From the entries that follow, pick out all lines holding "header".

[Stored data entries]
┄┄┄┄┄┄┄┄┄┄
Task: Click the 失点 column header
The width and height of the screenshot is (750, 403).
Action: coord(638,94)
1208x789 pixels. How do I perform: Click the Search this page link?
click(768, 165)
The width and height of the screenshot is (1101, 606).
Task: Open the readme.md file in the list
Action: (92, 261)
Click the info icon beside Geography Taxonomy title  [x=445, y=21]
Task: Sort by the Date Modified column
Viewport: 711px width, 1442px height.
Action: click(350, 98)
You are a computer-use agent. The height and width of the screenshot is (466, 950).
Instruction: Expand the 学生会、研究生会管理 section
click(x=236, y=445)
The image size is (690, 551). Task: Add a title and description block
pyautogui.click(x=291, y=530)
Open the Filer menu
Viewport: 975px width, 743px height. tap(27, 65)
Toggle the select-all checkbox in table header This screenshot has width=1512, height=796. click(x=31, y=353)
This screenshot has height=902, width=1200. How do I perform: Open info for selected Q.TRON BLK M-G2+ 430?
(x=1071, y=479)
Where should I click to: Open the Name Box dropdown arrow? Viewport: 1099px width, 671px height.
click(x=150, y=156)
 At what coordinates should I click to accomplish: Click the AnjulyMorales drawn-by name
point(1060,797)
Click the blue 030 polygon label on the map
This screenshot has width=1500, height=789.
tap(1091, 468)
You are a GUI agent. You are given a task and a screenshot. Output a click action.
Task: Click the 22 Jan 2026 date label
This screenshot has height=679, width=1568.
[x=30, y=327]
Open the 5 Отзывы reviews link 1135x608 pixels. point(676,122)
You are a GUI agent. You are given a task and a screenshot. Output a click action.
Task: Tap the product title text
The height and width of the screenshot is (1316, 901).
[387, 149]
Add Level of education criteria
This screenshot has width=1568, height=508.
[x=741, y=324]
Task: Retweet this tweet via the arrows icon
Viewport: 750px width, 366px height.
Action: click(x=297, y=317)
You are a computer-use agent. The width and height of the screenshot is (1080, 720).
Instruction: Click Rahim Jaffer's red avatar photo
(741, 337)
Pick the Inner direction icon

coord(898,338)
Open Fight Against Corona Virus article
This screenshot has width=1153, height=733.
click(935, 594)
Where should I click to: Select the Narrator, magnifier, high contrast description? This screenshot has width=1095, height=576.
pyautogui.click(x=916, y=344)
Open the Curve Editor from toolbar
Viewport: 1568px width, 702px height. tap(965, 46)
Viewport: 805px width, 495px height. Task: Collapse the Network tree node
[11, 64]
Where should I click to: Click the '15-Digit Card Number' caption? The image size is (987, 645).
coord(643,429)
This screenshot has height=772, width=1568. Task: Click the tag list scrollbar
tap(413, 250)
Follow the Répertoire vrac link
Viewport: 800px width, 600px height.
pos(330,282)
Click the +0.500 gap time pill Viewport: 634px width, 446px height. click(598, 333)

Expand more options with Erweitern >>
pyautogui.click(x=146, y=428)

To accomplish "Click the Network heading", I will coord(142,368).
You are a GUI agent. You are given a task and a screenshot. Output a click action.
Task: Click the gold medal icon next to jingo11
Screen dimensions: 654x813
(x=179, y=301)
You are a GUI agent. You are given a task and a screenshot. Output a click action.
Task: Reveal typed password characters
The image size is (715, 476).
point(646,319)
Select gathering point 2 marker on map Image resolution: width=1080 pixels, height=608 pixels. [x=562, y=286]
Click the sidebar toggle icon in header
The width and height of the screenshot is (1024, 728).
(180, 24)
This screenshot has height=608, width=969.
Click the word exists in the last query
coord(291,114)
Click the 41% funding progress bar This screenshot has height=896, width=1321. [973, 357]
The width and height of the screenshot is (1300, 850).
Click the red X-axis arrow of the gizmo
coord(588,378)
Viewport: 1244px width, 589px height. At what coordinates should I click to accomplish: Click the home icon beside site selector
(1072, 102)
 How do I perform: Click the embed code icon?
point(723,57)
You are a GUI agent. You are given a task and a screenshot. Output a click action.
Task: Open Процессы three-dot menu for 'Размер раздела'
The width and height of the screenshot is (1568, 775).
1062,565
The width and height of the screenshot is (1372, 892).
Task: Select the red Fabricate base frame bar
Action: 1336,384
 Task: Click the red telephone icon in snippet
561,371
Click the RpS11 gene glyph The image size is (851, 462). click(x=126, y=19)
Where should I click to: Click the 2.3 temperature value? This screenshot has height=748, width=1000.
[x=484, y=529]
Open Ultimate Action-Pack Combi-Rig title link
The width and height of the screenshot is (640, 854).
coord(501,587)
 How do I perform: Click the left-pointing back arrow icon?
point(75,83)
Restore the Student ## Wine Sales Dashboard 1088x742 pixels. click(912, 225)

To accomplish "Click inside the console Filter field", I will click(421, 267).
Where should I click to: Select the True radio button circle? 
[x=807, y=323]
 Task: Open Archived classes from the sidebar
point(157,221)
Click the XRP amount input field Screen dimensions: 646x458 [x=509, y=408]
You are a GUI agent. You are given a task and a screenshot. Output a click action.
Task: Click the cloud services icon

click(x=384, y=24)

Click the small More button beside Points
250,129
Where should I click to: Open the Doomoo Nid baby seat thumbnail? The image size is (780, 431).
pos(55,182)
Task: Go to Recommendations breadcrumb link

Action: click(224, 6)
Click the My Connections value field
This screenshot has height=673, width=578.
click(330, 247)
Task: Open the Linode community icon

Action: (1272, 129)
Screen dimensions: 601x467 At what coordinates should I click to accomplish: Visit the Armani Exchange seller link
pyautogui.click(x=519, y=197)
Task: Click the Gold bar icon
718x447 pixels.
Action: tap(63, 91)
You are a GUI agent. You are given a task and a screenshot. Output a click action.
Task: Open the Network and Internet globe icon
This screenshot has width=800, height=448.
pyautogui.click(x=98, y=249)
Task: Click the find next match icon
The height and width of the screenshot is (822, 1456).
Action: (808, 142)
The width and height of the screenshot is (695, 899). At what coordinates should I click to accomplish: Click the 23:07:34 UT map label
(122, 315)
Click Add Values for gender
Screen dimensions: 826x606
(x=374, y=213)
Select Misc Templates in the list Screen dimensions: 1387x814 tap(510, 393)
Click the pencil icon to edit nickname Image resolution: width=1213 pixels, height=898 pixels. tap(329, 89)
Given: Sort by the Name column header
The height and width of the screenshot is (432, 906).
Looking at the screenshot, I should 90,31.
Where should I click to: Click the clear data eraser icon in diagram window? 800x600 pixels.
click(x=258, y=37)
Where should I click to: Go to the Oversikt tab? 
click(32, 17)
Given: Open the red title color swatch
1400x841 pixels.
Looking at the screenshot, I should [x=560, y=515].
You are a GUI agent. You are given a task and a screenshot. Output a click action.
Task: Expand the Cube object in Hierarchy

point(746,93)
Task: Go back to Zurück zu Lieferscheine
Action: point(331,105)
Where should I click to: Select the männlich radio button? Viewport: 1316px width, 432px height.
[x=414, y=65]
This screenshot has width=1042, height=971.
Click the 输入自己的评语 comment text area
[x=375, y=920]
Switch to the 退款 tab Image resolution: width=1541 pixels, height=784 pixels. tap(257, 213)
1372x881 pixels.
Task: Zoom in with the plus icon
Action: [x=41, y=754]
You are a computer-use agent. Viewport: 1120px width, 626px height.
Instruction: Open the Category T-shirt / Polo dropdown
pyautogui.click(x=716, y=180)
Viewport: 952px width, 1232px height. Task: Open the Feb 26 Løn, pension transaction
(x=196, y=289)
┄┄┄┄┄┄┄┄┄┄
(REPLY):
Task: Click the 失点 column header
Toggle the select-all checkbox in table header This screenshot has width=1512, height=796. click(x=31, y=353)
Click the sidebar toggle icon in header
Given: Sort by the Name column header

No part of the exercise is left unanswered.